Las negociaciones fueron rápidas y secas, pero me hice con mis máscaras. Dos piezas más para mi colección.. No lo sabía entonces, pero, al día siguiente, fue una odisea entrar en España y llegar a casa recorriendo de oeste a este todo el país cerrado a cal y canto. Pero esa es otra historia…
América es el paraíso de las máscaras así que de ese continente tengo mil y una anécdotas. Por ejemplo, por favor y por fuerza, para desengrasar de los anteriores recuerdos más bien angustiosillos, tengo que recordar la adquisición de mis queridos diablos de Píllaro, en Ecuador. Ni mucho menos todo son sinsabores en la vida de un «buscador de máscaras» y, desde mi llegada a Píllaro, no muy lejos del lugar llamado «La Mitad del Mundo», la ubicación exacta de la línea del Ecuador, latitud 0º 0′ 0», me sentí como en casa.

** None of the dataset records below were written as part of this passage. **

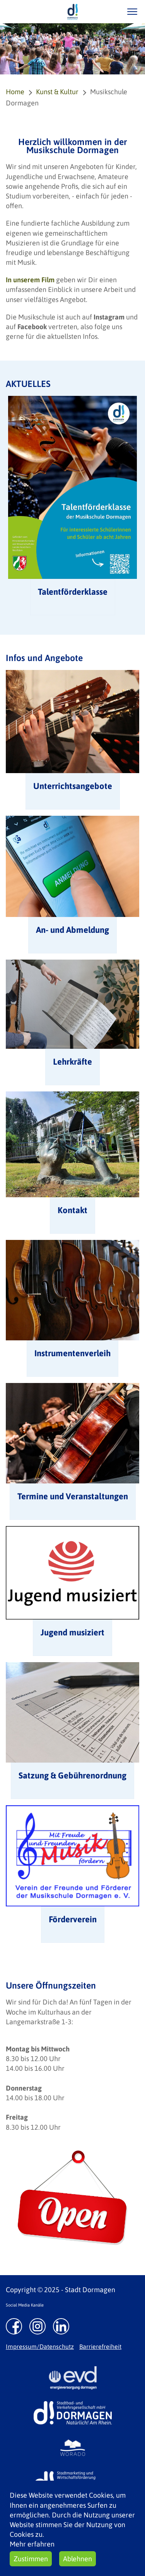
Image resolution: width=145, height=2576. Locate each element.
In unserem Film (30, 280)
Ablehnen (77, 2559)
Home (15, 92)
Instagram (109, 317)
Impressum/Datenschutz (40, 2346)
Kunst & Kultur (57, 92)
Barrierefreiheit (100, 2346)
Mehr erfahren (32, 2544)
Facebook (32, 327)
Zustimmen (31, 2559)
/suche (109, 11)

Por aquel entonces yo estaba agotado tras viajar durante 8 meses, 4 por África oriental y 4 más por Sudamérica. Además los mosquitos ecuatorianos, unos verdaderos bandidos, me habían machacado los tobillos hasta el punto de que era imposible ponerme las botas. Píllaro fue un bálsamo. Desde el primer momento los pillareños me acogieron como una familia y fue difícil escoger 2 máscaras de la Diablada pillareña que se celebra cada año del 1 al 6 de Enero. Una original alternativa para celebrar el Año Nuevo.
Allí curé mi cansancio y las picadas y recordaré siempre el último atardecer con mis nuevos amigos Mascareros. En el Monumento a la Resistencia Indigena, con vistas a la cordillera que Humblot llamó la «Avenida de los Volcanes», donde nos sacudimos al coleto una botella de Agüita de Puerco, un delicioso macerado de moras de la zona capaz de resucitar a un muerto…

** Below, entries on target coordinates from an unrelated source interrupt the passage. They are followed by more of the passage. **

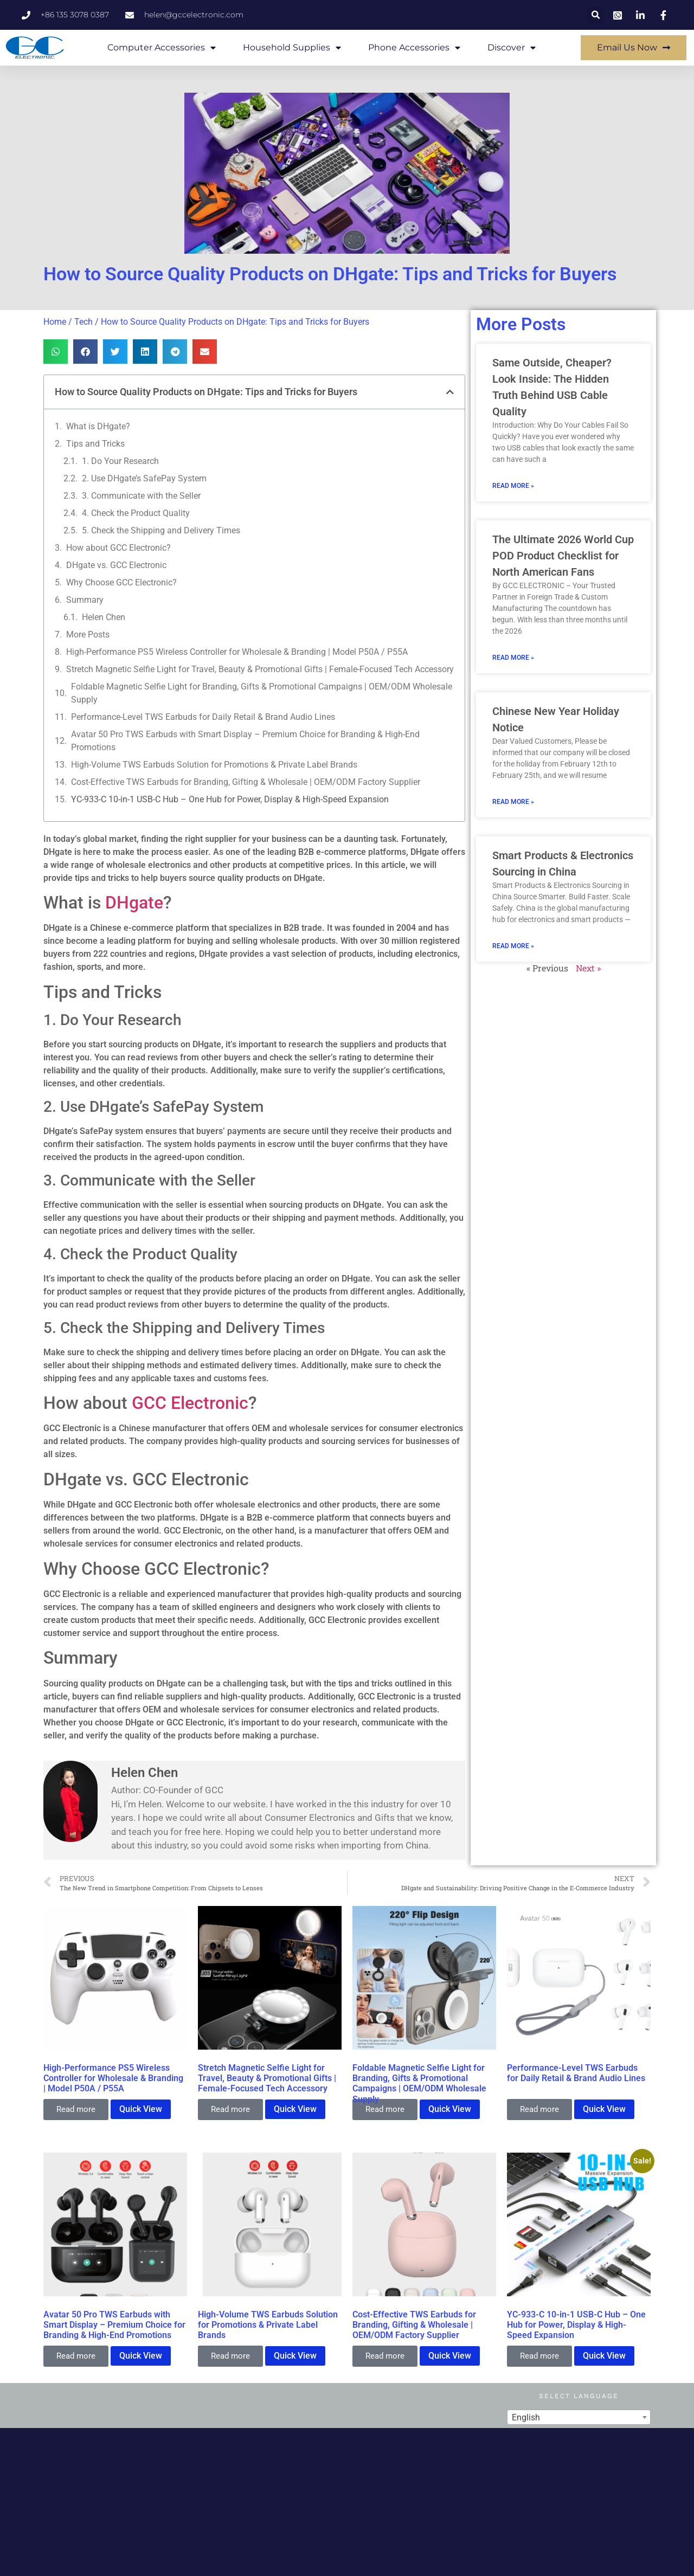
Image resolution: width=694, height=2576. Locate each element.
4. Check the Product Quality (136, 513)
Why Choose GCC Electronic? (121, 582)
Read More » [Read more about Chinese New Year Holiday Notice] (513, 802)
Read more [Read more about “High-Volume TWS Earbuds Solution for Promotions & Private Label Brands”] (230, 2356)
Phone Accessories (414, 47)
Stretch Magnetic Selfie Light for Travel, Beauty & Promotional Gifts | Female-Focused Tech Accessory (260, 669)
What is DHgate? (98, 426)
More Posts (88, 634)
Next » (588, 968)
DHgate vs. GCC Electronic (116, 565)
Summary (85, 600)
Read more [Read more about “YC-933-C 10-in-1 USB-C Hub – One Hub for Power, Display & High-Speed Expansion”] (539, 2356)
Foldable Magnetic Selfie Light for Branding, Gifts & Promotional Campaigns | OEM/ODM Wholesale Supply (261, 693)
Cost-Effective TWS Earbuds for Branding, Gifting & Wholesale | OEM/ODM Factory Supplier (245, 782)
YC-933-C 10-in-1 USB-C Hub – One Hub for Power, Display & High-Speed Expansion (230, 799)
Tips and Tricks (95, 444)
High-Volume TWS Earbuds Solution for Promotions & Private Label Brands (214, 764)
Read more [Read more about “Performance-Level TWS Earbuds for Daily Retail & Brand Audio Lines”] (539, 2109)
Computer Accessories (161, 47)
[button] (595, 15)
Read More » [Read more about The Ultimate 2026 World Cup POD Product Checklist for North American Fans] (513, 657)
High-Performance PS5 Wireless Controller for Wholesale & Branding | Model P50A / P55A (237, 652)
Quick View (140, 2109)
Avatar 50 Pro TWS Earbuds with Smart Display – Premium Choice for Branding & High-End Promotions (245, 740)
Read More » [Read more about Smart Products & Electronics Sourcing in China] (513, 946)
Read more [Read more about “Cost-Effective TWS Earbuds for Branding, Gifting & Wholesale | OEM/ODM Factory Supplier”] (384, 2356)
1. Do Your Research (120, 461)
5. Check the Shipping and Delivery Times (161, 530)
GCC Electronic (190, 1403)
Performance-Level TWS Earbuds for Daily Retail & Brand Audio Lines (203, 717)
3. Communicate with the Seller (141, 496)
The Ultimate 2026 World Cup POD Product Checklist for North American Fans (563, 555)
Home (54, 322)
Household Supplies (292, 47)
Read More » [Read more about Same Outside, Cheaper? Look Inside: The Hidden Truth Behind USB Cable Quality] (513, 486)
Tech (83, 322)
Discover (511, 47)
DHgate (134, 902)
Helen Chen (103, 617)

Mucho hay que patear Mundo para conseguir una buena colección de máscaras, las Bellas y las Bestias, rostros de expresión fija en ocasiones preciosas y en otras terroríficas. Muchas veces me han preguntado por qué hago esto, de dónde viene mi pasión por ese arte. La verdad es que no lo sé pero las máscaras están relacionadas con lo tradicional y, sobre todo, con lo espiritual.

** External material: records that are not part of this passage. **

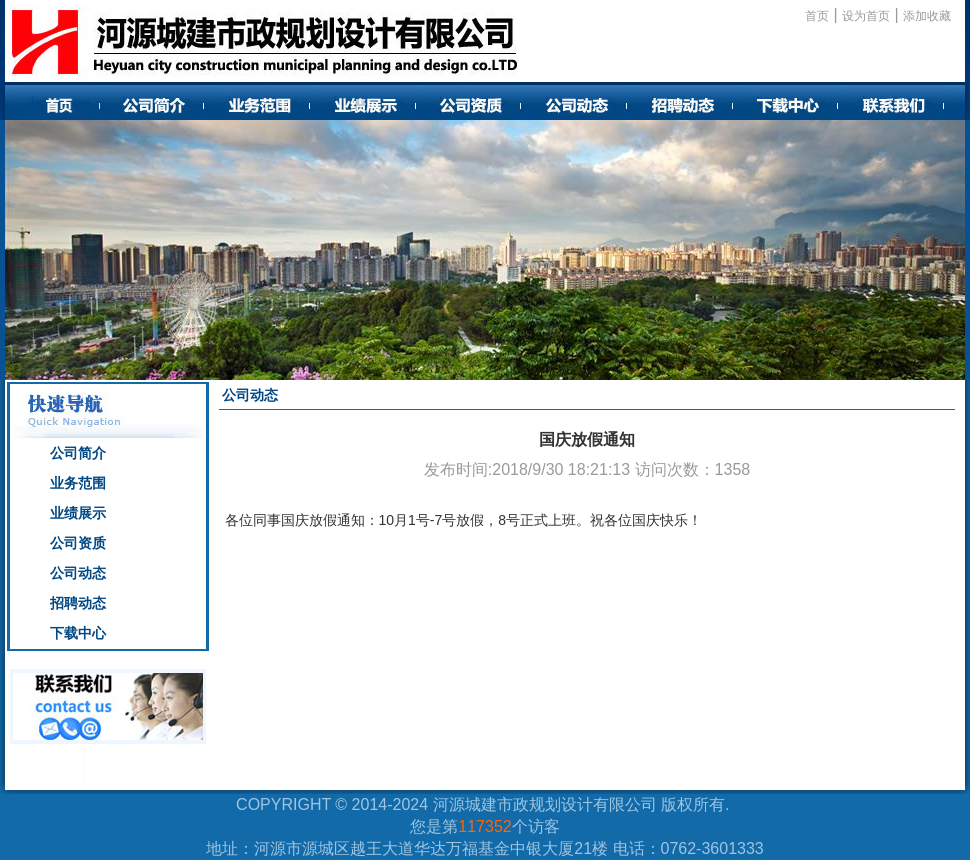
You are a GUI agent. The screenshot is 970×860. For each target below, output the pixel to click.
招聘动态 (78, 603)
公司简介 (78, 453)
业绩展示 (78, 513)
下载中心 (78, 633)
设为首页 (866, 16)
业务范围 (78, 483)
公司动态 (78, 573)
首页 (817, 16)
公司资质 (78, 543)
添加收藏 (927, 16)
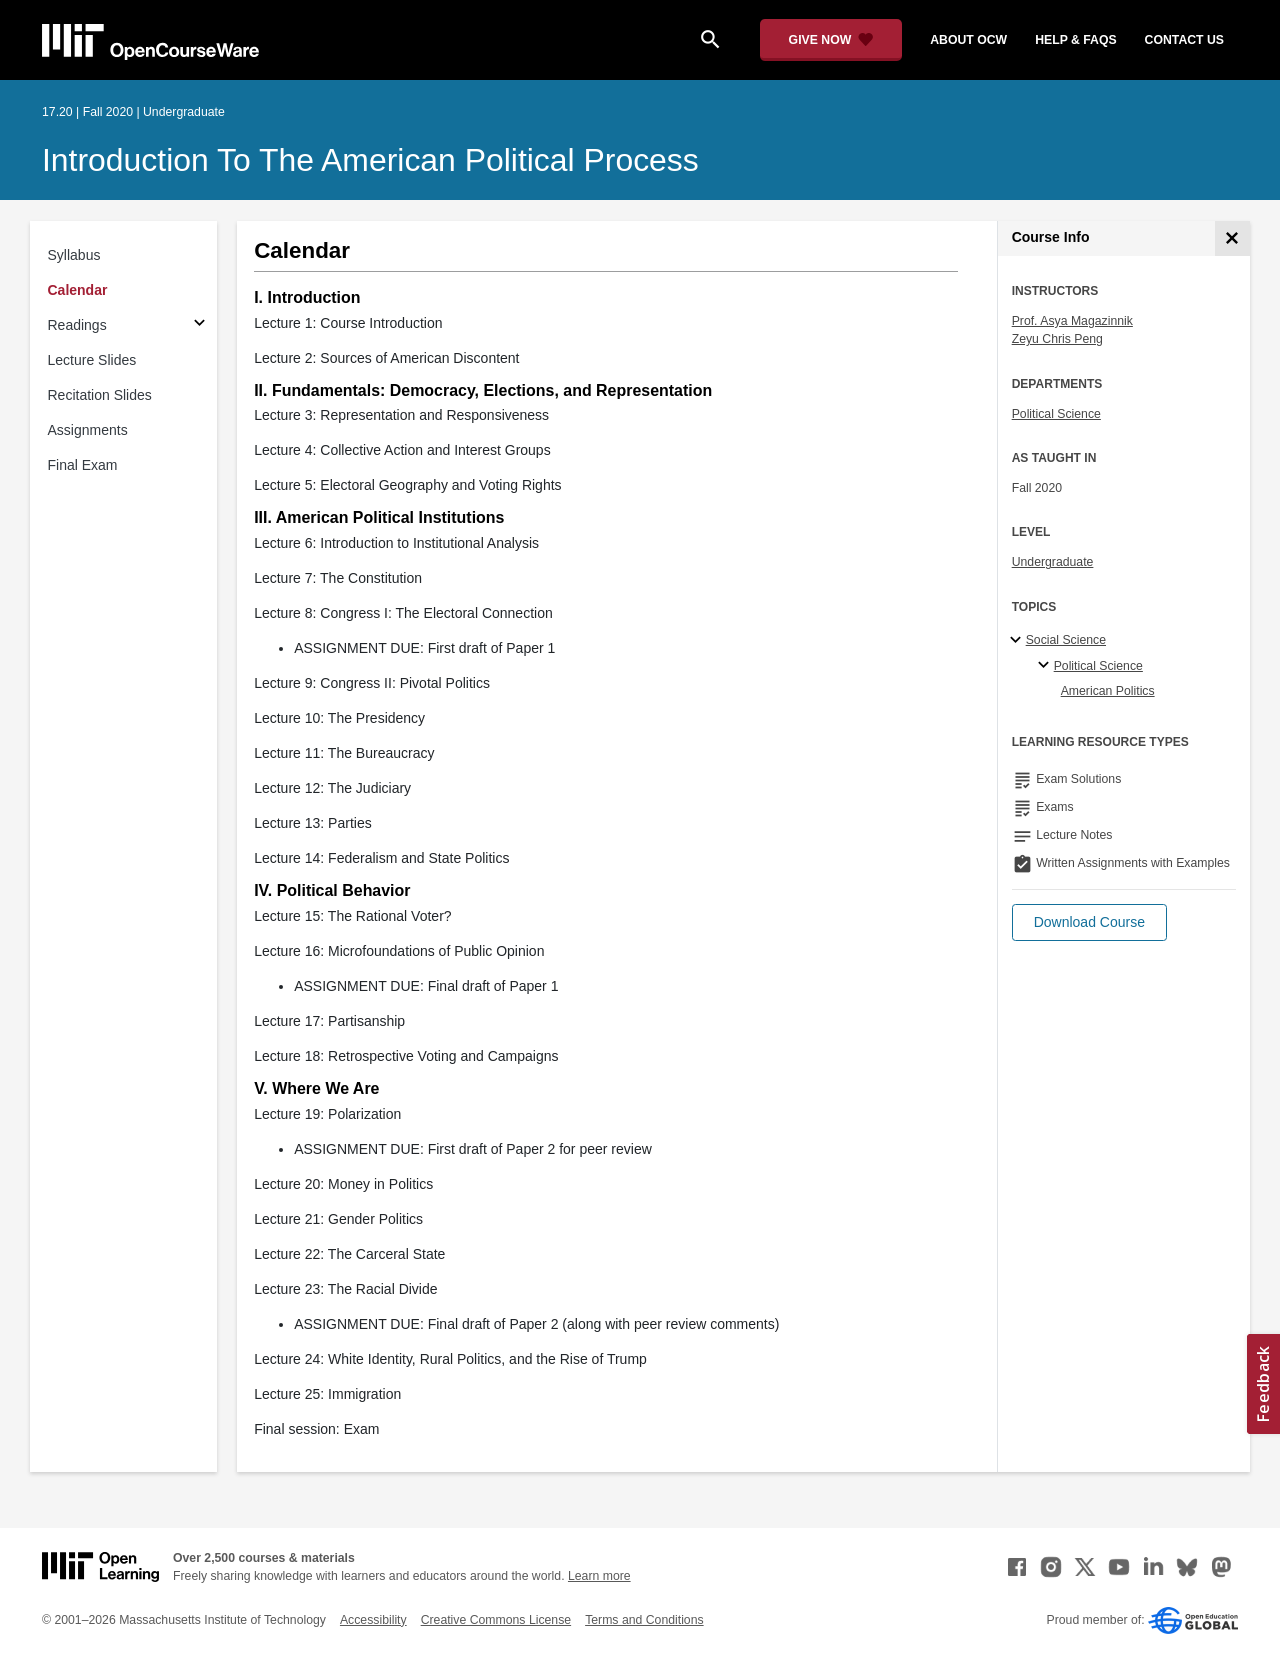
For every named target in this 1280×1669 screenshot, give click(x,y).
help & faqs (1075, 40)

tal vez sea porque yo nací el 2 de Noviembre, Día de Difuntos. Es un hecho. Además, en mi casa dicen que soy poco expresivo de cara, que no sonreí hasta los 10 años y después muy pocas veces. Tres o cuatro veces concretamente. En realidad, la cuarta no está probado si era una sonrisa o una mueca nerviosa porque fue la reacción facial a un «te quiero»… A saber.